■ YOUR TASK ■
Once the line containing "Where should I click to: Open the West" is found in the entries below, reproduce it and every line after it, stopping at and including the line containing "You are a computer-use"; reproduce nothing else, and keep each line exact.

---- STUDY MATERIAL

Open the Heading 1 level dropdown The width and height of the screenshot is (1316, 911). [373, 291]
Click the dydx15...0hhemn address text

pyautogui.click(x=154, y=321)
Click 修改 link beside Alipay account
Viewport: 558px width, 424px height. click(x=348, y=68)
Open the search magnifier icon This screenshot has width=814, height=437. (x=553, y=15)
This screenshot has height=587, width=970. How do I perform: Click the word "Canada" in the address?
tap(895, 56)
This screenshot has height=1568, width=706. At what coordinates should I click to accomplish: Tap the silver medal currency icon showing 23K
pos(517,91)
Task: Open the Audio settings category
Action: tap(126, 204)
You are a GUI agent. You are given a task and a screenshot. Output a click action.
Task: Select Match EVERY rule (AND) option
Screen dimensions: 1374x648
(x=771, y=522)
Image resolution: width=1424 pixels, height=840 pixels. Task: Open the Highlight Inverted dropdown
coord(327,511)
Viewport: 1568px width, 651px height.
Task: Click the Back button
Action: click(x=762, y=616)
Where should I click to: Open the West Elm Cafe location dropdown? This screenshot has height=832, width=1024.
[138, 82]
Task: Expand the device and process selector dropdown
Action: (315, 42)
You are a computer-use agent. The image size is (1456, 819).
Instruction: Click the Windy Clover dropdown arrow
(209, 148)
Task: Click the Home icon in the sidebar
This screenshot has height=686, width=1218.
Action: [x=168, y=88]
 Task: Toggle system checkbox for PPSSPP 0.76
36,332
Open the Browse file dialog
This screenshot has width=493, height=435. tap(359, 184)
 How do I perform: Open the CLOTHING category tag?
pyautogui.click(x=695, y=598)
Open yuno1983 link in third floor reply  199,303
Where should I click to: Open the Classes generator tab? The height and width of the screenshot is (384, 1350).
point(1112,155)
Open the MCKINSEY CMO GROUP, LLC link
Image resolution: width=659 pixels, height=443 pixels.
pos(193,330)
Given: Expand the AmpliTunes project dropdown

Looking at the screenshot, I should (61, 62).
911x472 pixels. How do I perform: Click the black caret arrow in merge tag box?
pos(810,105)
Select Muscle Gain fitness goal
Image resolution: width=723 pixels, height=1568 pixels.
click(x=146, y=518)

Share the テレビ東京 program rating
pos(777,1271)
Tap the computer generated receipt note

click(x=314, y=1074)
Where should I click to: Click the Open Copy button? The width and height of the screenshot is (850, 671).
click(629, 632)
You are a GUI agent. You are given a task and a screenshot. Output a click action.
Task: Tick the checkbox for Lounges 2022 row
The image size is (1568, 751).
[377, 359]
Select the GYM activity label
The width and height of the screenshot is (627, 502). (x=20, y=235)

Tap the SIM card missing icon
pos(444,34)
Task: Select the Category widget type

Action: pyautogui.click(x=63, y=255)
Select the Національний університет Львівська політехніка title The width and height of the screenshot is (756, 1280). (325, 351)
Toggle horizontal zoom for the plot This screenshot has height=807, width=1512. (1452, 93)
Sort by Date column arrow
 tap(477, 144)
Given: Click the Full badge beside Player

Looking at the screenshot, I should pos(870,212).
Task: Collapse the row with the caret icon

--------

■ RESULT FOR THIS TASK ■
Where should I click to: Open the West Elm Cafe location dropdown? This screenshot has height=832, width=1024.
[138, 82]
Task: Expand the device and process selector dropdown
Action: (315, 42)
You are a computer-use agent. The image size is (1456, 819).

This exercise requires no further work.